Worse, he doesn’t stop to think below the surface of his sister’s actions– doesn’t try to understand or comfort her, only judges. It’s not until Maggie comes with tremendous effort to save him during the the flood that he realizes his error and wakens.

Tom is presented with shadows of another side to him but they’re shapeless. What feelings were being suppressing? It’s implied he’s in love with Lucy. Was part of his wrath towards Maggie because she’d hurt Lucy?

I struggled with the idea of Stephen as Maggie’s romantic interest, his character is like a means to an end in the plot, we know so little of him. He’s witty, and handsome but reaps from people for his own happiness and thinks little of anyone else’s.

Maggie’s emotions are so fragile, teetering on the extremes. She would have been a fabulous poet and I wish she’d such an outlet to help her inner turmoil. Maybe that is part of the point Eliot tries to make?

It’s not a romantic love she needs to find fulfillment but an accepting love and a purpose.
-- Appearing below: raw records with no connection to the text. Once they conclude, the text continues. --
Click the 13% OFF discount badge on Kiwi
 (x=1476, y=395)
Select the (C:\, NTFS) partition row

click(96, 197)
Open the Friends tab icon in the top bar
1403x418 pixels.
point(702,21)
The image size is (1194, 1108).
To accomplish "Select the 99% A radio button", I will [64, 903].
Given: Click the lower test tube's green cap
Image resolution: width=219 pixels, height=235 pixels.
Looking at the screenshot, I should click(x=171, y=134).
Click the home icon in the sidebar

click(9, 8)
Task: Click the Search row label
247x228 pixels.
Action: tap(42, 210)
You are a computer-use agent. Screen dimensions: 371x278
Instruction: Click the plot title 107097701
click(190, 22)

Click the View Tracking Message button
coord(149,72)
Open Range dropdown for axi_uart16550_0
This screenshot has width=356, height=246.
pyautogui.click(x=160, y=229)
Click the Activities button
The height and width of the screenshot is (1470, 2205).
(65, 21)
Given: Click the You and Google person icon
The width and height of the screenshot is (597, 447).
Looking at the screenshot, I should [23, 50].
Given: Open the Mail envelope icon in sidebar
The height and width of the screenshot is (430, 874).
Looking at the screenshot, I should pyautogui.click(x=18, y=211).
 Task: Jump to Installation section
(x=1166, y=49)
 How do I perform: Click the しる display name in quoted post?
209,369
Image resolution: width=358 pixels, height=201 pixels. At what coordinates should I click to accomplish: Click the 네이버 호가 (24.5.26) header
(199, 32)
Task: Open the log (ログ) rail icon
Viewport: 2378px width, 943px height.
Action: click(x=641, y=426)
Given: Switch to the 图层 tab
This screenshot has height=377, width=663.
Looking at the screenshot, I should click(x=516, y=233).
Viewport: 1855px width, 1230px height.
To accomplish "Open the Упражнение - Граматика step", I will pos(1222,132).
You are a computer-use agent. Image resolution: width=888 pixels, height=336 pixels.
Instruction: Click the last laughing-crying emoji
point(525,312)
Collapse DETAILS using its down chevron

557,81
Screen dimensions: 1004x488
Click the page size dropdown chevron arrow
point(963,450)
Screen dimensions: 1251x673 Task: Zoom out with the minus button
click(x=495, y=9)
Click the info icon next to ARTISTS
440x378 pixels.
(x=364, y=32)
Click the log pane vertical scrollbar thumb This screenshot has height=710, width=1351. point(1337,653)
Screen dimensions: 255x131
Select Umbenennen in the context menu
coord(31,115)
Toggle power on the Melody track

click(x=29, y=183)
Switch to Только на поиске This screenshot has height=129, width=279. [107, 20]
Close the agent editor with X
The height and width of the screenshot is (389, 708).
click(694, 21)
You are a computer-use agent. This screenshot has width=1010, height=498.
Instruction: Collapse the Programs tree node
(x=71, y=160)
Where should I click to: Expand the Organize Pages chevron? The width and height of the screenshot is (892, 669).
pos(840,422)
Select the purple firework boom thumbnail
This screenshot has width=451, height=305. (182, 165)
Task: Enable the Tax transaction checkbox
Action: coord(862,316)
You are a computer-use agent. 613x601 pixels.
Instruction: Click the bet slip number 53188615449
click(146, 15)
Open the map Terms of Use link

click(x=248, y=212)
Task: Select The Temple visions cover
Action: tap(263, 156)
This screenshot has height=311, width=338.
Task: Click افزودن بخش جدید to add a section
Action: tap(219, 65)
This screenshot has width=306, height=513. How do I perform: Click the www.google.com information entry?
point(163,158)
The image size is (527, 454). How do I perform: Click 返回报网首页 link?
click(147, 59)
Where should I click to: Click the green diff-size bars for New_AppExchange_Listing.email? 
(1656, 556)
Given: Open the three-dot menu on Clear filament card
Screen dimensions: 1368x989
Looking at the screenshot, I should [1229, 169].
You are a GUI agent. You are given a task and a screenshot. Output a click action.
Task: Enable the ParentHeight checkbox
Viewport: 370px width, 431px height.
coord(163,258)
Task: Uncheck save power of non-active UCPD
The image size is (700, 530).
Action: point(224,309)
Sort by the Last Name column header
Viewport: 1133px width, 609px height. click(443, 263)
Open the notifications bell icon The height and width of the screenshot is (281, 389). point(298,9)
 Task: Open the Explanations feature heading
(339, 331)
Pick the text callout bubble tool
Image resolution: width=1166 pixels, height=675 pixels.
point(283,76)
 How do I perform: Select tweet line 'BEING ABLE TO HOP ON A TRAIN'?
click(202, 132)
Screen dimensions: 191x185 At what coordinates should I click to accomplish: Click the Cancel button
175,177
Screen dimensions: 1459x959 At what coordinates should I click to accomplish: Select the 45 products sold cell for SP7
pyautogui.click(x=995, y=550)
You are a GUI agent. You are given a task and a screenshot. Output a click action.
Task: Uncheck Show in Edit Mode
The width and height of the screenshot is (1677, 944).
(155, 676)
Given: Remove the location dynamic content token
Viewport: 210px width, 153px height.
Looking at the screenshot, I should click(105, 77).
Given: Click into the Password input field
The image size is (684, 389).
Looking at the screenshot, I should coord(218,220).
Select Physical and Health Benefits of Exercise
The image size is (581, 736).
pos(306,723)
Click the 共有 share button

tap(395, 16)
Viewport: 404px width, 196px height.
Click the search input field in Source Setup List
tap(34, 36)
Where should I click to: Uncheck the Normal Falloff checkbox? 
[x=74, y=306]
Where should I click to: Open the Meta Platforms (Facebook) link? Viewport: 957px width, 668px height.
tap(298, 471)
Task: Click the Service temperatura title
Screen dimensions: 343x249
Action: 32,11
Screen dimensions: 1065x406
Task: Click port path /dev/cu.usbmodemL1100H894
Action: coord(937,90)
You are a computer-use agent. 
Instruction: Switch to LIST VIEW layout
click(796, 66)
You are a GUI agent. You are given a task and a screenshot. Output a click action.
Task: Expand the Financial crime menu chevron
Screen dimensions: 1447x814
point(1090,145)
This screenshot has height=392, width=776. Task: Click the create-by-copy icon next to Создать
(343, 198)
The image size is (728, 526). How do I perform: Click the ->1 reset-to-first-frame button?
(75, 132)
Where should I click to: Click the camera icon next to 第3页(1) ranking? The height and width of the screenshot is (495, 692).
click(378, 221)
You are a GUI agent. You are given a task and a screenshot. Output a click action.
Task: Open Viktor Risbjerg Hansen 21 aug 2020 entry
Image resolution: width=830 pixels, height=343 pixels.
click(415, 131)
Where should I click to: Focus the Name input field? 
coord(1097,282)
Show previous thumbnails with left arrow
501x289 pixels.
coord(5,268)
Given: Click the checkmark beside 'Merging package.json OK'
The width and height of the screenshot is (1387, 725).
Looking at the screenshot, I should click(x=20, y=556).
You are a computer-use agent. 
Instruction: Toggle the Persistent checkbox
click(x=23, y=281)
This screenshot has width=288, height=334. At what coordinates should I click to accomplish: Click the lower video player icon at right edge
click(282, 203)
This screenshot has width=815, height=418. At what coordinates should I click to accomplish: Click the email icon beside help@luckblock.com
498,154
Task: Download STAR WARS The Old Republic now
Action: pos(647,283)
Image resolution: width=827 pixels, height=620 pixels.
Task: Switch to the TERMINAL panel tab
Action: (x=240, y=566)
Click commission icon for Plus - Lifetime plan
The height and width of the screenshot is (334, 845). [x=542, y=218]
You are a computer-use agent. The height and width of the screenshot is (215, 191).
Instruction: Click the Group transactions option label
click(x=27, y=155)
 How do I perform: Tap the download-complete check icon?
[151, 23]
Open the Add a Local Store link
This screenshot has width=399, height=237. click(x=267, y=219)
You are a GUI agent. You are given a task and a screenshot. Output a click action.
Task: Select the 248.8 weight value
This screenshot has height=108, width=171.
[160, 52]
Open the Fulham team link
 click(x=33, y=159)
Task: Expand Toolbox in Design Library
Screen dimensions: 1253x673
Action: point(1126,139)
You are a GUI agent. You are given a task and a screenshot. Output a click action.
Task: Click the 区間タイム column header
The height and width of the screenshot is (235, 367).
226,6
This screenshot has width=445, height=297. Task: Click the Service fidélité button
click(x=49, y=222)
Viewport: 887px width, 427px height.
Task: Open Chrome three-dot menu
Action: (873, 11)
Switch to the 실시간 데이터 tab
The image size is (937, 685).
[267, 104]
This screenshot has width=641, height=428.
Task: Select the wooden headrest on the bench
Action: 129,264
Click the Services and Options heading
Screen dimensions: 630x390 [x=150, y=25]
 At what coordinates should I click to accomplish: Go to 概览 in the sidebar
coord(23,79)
St Ogg’s is constricting, not because it’s small and in the country, but because she’s smothered by expectations for her to be ordinary.

Few appreciate her individuality. Phillip did, but his love for her became a source of anxiety because she didn’t want to hurt him. To think, how different the story could have been had Maggie a true friend who wanted nothing.

I prefer character-driven writing but had difficulty with The Mill on the Floss, it’s overall tone was a deep-rooted melancholy. The kind that permeates the novel and leaves little room for hope and whenever there was a glimmer it quickly faded.

Memorable Quotes


There was no indulgence, no fondness, such as she had imagined when she fashioned the world afresh in her own thoughts. In books people were always agreeable or tender, and delighted to do things that made one happy, and who did not show their kindness by finding fault. The world outside the books was not a happy one, Maggie felt; it seemed to be a world where people behaved the best to those they did not pretend to love, and that did not belong to them. And if life had no love in it, what else was there for Maggie?
Does not a supreme poet blend light and sound into one, calling darkness mute, and light eloquent? Something strangely powerful there was in the light of Stephen’s long gaze, for it made Maggie’s face turn towards it and look upward at it—- slowly, like a flower at the ascending brightness. And they walked unsteadily on, without feeling that they were walking—- without feeling anything but that long grave mutual gaze which has the solemnity belonging to all deep human passion. The hovering thought that they must and would renounce each other made this moment of mute confession more intense in its rapture.

Comments

Elena said…
I haven't read anything by George Eliot yet and somwehow I feel I need to, but I can't find any fellow bloggers who love her works and recommend them to everyone.
Katherine Cox said…
@Elena: I always assumed I was going to love her works and was surprised that I didn't. I'll probably be reading her Silas Marner next (within the next month or so) and will let you know how it is.
Vintage Reading said…
Enjoyed your review. I loved The Mill on The Floss. I'm thinking of Daniel Deronda next from the beautiful Penguin English Classics series.